TASK TO COMPLETE
Extract every line in the records below that contains the string "Collapse", and copy each of those lines in full. The match must be case-sensitive.

#### RECORDS FOR THE EXERCISE

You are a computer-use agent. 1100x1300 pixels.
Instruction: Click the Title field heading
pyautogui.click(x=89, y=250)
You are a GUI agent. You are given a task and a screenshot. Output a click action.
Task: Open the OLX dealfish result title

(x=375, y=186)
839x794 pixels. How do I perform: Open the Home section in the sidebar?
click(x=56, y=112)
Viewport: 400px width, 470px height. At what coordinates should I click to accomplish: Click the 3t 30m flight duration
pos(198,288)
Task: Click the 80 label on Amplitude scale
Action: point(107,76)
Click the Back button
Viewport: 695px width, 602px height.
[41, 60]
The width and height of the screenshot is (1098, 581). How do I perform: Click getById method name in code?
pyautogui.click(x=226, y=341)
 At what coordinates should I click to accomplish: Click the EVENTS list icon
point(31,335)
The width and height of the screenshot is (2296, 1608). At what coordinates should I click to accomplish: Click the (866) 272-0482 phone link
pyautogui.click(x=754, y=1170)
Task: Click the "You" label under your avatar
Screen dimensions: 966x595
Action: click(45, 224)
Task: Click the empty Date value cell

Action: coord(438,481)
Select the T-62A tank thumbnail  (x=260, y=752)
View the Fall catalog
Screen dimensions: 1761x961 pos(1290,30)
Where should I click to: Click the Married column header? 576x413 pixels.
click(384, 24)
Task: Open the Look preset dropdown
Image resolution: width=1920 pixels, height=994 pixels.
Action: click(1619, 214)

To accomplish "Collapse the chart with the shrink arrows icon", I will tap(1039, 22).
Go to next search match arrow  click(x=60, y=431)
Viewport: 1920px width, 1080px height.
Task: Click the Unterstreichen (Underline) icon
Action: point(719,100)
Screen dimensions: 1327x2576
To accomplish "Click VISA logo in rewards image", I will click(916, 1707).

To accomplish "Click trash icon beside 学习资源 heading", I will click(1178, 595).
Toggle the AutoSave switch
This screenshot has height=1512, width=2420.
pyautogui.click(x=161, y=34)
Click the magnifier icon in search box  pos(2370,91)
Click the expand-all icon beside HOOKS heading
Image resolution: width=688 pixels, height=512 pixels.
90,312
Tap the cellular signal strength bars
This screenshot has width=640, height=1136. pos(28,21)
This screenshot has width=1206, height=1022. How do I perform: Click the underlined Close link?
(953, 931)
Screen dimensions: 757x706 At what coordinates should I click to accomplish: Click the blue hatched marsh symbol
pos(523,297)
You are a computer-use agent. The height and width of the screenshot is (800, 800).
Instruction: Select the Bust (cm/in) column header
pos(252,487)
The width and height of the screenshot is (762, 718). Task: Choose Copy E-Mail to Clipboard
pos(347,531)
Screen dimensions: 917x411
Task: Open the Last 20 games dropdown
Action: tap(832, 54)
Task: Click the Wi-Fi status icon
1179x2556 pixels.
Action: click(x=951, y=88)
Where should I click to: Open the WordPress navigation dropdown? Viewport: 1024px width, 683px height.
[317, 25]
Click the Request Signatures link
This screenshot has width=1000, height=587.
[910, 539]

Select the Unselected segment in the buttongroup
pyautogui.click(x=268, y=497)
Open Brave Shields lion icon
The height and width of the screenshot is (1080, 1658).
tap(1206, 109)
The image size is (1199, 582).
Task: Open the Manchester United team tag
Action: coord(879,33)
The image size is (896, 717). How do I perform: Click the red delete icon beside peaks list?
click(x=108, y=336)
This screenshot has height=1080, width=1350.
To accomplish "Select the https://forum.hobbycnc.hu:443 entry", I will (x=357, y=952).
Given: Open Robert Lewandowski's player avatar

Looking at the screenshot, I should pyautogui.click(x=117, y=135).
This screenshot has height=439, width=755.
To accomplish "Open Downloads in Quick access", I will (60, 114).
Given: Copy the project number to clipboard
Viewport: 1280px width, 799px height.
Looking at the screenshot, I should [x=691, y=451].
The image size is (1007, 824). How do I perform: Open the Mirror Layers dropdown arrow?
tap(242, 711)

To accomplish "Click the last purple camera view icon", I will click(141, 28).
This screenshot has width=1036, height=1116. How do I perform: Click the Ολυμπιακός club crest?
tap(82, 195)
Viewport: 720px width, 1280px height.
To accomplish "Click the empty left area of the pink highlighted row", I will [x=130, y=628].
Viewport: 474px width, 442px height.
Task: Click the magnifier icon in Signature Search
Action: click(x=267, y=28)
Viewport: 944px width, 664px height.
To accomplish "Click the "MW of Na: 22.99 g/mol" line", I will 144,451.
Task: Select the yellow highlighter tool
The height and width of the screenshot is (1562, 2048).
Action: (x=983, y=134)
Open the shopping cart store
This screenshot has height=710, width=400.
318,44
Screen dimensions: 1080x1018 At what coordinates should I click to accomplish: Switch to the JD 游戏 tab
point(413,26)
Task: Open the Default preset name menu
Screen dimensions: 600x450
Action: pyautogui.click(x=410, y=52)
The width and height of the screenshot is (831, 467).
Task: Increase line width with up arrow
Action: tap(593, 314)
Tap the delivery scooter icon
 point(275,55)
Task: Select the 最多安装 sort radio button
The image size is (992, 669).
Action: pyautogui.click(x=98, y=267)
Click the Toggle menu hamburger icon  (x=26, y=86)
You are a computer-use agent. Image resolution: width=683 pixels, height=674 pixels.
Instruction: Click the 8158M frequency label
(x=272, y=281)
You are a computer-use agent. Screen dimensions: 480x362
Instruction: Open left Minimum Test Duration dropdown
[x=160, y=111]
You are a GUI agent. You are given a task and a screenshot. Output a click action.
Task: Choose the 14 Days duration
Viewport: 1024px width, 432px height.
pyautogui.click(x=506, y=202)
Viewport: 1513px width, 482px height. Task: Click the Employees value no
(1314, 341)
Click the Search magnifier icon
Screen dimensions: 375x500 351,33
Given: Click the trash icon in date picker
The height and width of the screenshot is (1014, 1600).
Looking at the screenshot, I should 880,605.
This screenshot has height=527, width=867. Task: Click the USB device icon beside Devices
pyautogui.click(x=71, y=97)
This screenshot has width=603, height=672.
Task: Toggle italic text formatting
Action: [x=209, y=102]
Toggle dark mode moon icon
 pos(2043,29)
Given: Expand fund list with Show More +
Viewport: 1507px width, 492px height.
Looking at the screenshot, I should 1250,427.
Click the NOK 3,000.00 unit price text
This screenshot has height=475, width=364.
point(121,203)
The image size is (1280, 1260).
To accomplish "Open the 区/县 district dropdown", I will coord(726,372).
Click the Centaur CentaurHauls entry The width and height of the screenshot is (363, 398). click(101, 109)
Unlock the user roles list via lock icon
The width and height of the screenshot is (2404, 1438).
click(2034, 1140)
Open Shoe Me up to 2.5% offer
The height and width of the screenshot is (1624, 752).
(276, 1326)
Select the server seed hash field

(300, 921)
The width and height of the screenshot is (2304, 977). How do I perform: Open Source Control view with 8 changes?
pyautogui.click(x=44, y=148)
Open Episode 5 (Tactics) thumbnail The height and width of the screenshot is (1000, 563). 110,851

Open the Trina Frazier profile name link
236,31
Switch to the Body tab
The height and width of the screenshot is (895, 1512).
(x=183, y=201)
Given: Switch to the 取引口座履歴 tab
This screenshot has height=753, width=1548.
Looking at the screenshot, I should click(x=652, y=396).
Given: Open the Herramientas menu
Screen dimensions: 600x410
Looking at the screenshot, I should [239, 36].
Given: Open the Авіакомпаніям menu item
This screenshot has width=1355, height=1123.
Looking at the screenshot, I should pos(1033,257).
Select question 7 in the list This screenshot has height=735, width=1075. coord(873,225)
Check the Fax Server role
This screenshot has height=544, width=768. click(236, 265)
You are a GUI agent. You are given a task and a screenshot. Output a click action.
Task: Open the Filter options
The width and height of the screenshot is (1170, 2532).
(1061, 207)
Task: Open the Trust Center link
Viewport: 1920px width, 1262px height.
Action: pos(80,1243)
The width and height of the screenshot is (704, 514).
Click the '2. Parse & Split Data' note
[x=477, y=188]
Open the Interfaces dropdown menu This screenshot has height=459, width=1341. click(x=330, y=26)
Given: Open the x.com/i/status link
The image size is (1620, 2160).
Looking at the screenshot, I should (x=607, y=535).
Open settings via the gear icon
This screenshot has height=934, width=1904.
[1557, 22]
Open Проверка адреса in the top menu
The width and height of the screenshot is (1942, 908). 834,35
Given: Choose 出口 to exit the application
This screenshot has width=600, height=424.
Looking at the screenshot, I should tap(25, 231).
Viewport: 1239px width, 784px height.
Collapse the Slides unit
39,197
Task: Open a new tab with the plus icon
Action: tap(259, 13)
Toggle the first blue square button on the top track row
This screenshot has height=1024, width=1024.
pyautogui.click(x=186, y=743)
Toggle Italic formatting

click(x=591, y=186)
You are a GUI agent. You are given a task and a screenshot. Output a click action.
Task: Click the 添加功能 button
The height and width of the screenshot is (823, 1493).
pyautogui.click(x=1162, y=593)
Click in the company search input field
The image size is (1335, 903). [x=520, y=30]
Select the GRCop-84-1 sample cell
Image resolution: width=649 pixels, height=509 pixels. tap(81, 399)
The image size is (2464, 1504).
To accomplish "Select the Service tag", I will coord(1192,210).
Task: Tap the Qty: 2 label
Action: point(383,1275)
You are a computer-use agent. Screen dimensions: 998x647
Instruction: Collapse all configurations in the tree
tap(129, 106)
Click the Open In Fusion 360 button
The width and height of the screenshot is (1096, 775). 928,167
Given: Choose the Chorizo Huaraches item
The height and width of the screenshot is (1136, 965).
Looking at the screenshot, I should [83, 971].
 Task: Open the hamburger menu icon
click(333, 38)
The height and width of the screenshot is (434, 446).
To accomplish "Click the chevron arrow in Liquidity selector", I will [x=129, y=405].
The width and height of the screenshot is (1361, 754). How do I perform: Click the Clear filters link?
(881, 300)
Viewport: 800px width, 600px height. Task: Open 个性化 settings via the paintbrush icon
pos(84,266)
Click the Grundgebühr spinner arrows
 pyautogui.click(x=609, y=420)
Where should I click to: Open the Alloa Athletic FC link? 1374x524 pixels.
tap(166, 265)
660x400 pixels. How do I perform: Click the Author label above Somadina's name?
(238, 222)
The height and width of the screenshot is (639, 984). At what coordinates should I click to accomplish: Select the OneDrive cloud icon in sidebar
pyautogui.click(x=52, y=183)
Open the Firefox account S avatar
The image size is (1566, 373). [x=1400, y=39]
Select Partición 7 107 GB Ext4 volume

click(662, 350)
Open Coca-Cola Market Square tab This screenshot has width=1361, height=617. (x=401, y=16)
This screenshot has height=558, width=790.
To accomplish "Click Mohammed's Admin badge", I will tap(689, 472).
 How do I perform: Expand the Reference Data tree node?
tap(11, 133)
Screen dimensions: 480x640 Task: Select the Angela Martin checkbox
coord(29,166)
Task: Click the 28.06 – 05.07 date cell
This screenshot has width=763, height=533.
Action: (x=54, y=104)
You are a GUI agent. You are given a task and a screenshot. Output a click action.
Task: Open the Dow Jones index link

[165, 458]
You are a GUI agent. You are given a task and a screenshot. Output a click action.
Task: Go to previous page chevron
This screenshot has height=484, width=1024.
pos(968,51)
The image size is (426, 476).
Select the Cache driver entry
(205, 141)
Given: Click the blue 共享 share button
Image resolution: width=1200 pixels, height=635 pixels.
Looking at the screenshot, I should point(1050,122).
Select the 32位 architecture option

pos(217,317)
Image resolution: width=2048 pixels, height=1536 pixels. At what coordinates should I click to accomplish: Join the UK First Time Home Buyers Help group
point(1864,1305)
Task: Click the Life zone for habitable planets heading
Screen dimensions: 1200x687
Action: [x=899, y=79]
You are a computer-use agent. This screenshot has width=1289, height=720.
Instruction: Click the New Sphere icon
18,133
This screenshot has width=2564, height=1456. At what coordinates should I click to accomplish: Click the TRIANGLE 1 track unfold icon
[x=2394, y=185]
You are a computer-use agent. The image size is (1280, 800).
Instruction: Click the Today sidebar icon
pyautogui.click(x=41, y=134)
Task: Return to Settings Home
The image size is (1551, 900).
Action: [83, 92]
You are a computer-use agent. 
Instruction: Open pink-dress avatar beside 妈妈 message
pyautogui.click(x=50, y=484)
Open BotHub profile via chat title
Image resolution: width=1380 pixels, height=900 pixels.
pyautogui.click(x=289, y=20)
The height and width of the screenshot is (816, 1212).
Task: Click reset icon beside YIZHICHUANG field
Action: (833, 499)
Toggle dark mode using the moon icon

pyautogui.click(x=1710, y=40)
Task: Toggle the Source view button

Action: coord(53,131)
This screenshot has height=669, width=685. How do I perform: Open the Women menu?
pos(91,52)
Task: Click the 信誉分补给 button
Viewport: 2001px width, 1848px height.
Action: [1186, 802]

########

FULL SOLUTION
To accomplish "Collapse the chart with the shrink arrows icon", I will tap(1039, 22).
Collapse the Slides unit
Instruction: Collapse all configurations in the tree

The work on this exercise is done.